◆ **DESCRIPTION OF THE TASK**:
Each entry here is to be restated word for word.

◆ **DATA FOR THIS TASK**:
============

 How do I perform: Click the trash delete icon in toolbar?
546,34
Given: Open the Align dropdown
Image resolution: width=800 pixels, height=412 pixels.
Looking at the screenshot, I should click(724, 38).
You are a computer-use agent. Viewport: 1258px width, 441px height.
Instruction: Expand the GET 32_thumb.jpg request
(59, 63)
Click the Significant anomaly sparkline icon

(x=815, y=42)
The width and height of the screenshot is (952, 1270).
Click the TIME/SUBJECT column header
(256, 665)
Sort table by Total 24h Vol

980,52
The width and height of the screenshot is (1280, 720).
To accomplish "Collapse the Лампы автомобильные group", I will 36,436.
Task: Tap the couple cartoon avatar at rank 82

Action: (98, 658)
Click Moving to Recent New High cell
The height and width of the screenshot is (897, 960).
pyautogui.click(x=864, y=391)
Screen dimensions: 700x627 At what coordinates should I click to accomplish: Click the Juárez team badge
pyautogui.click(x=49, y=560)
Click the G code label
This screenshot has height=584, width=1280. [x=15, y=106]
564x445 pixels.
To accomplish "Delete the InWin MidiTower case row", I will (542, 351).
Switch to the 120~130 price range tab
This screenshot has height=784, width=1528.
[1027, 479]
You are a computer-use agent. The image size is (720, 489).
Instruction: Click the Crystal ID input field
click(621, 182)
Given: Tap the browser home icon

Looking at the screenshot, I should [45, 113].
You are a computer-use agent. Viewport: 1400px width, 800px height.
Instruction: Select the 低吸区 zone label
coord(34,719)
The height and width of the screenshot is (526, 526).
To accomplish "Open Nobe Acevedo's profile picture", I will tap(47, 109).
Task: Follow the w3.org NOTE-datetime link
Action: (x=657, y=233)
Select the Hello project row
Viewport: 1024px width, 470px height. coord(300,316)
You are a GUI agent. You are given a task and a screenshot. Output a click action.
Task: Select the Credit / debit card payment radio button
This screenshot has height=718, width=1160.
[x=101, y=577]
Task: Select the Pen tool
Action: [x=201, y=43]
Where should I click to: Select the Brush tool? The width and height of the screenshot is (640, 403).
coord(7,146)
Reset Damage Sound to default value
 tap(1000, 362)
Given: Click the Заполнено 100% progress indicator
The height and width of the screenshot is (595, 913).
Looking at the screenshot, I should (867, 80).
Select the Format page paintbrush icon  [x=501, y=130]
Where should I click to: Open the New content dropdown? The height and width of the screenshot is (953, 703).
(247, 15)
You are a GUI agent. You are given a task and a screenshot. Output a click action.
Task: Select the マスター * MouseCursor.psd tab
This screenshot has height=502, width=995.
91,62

============

◆ **OUTPUT FOR THIS TASK**:
 How do I perform: Click the trash delete icon in toolbar?
546,34
Given: Open the Align dropdown
Image resolution: width=800 pixels, height=412 pixels.
Looking at the screenshot, I should click(724, 38).
You are a computer-use agent. Viewport: 1258px width, 441px height.
Instruction: Expand the GET 32_thumb.jpg request
(59, 63)
Click the Significant anomaly sparkline icon

(x=815, y=42)
The width and height of the screenshot is (952, 1270).
Click the TIME/SUBJECT column header
(256, 665)
Sort table by Total 24h Vol

980,52
The width and height of the screenshot is (1280, 720).
To accomplish "Collapse the Лампы автомобильные group", I will 36,436.
Task: Tap the couple cartoon avatar at rank 82

Action: (98, 658)
Click Moving to Recent New High cell
The height and width of the screenshot is (897, 960).
pyautogui.click(x=864, y=391)
Screen dimensions: 700x627 At what coordinates should I click to accomplish: Click the Juárez team badge
pyautogui.click(x=49, y=560)
Click the G code label
This screenshot has height=584, width=1280. [x=15, y=106]
564x445 pixels.
To accomplish "Delete the InWin MidiTower case row", I will (542, 351).
Switch to the 120~130 price range tab
This screenshot has height=784, width=1528.
[1027, 479]
You are a computer-use agent. The image size is (720, 489).
Instruction: Click the Crystal ID input field
click(621, 182)
Given: Tap the browser home icon

Looking at the screenshot, I should [45, 113].
You are a computer-use agent. Viewport: 1400px width, 800px height.
Instruction: Select the 低吸区 zone label
coord(34,719)
The height and width of the screenshot is (526, 526).
To accomplish "Open Nobe Acevedo's profile picture", I will tap(47, 109).
Task: Follow the w3.org NOTE-datetime link
Action: (x=657, y=233)
Select the Hello project row
Viewport: 1024px width, 470px height. coord(300,316)
You are a GUI agent. You are given a task and a screenshot. Output a click action.
Task: Select the Credit / debit card payment radio button
This screenshot has height=718, width=1160.
[x=101, y=577]
Task: Select the Pen tool
Action: [x=201, y=43]
Where should I click to: Select the Brush tool? The width and height of the screenshot is (640, 403).
coord(7,146)
Reset Damage Sound to default value
 tap(1000, 362)
Given: Click the Заполнено 100% progress indicator
The height and width of the screenshot is (595, 913).
Looking at the screenshot, I should (867, 80).
Select the Format page paintbrush icon  [x=501, y=130]
Where should I click to: Open the New content dropdown? The height and width of the screenshot is (953, 703).
(247, 15)
You are a GUI agent. You are given a task and a screenshot. Output a click action.
Task: Select the マスター * MouseCursor.psd tab
This screenshot has height=502, width=995.
91,62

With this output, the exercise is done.